## TASK INSTRUCTIONS
When you reach the line that contains "Task: Expand the", give it back exactly along with each line after it to the end of the entries; skip any pictures.

## DATA FOR THE TASK
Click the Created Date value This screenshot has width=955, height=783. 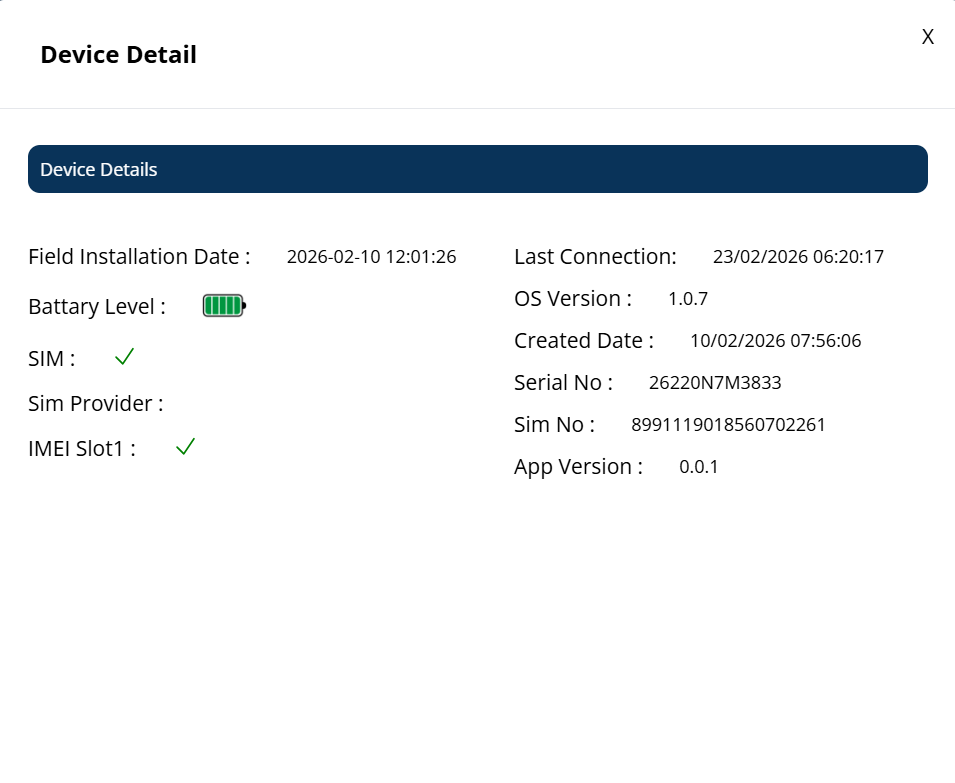tap(775, 341)
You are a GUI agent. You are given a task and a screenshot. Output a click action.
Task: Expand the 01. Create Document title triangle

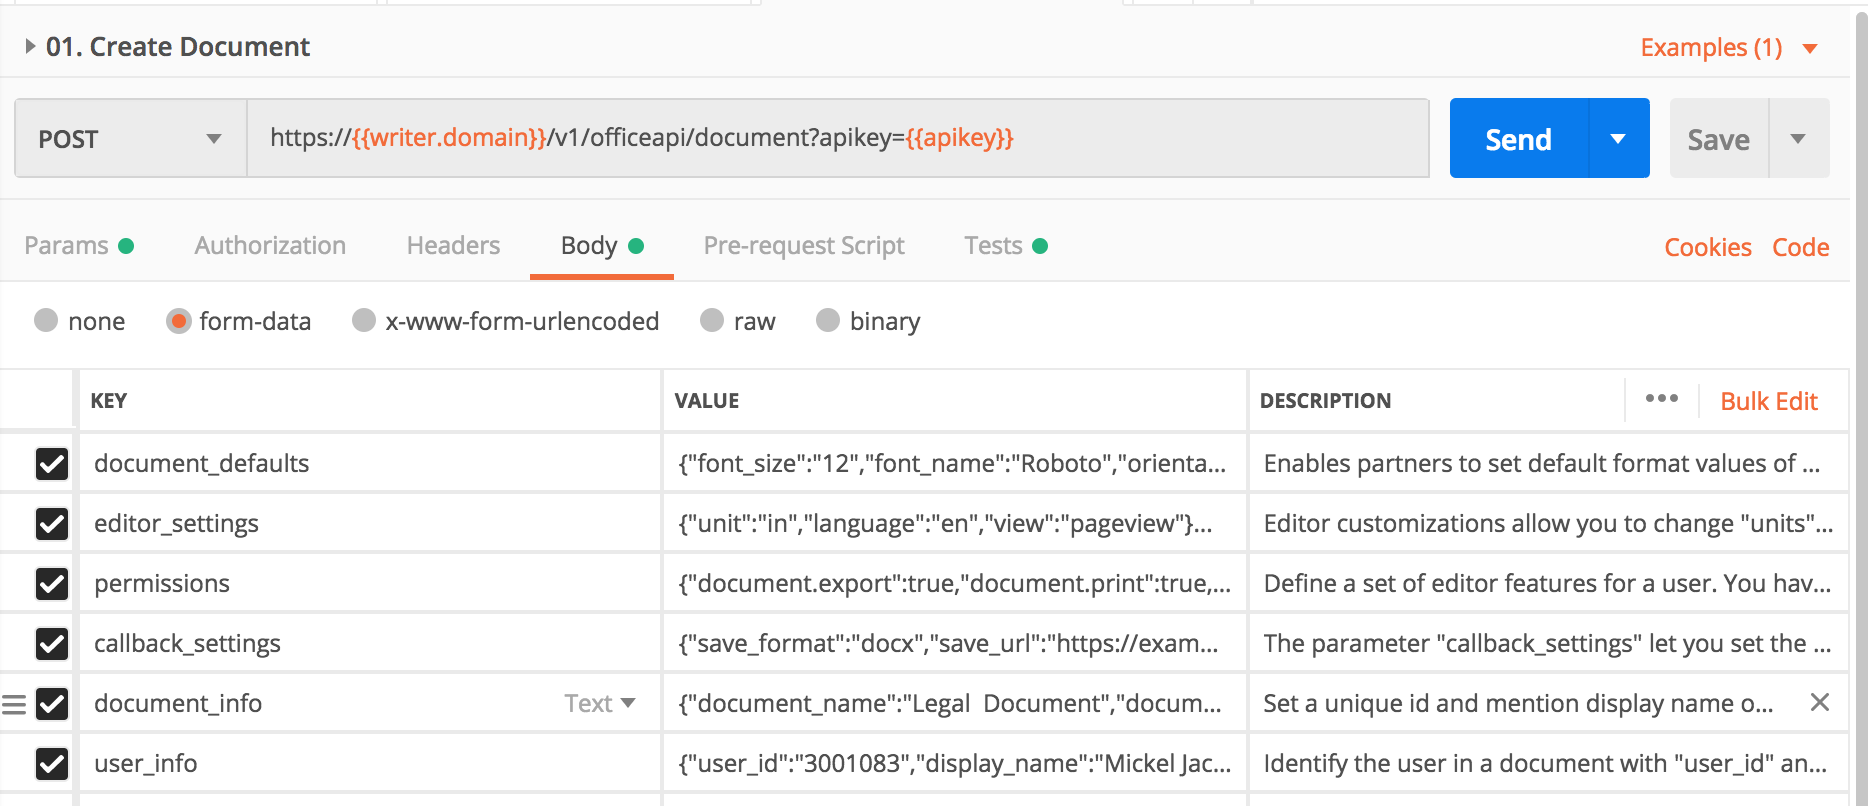(30, 46)
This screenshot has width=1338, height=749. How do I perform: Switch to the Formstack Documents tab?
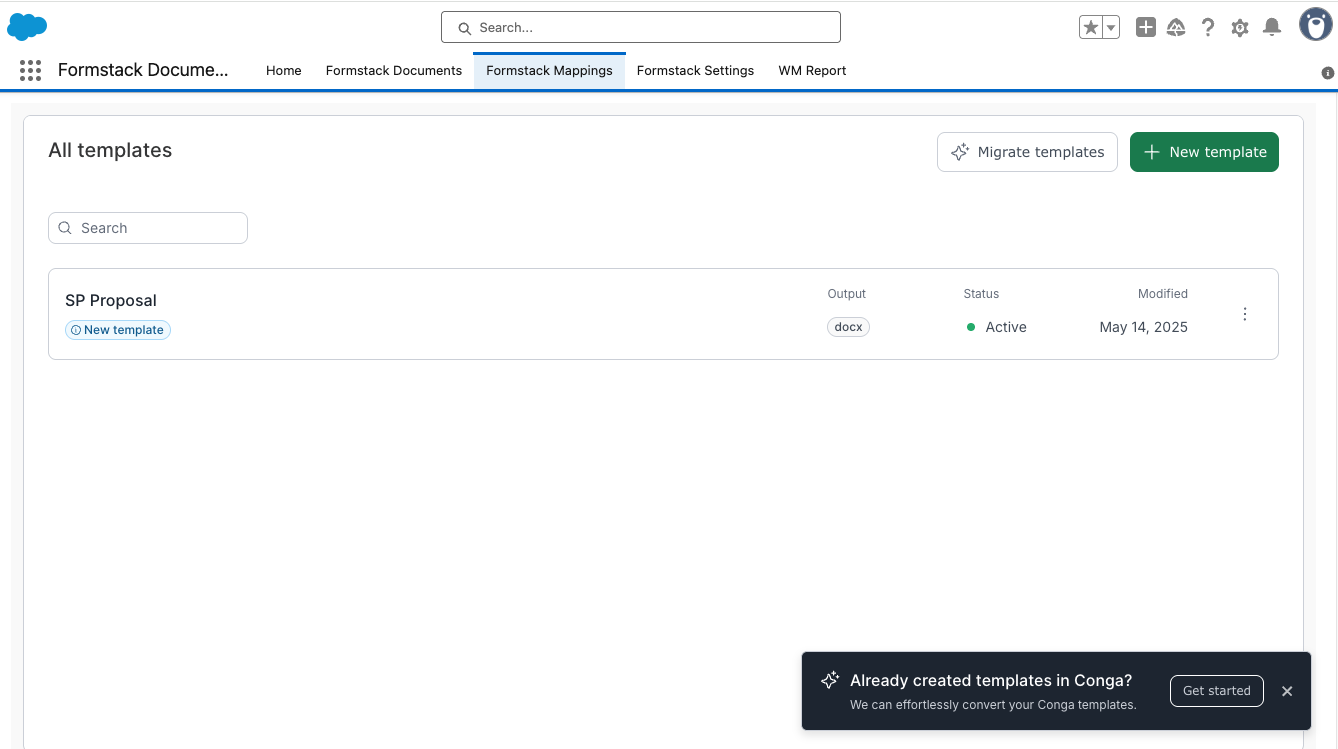coord(394,71)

## EXPECTED ANSWER
Task: Expand the 01. Create Document title triangle

(30, 46)
This screenshot has width=1338, height=749. How do I perform: Switch to the Formstack Documents tab?
coord(394,71)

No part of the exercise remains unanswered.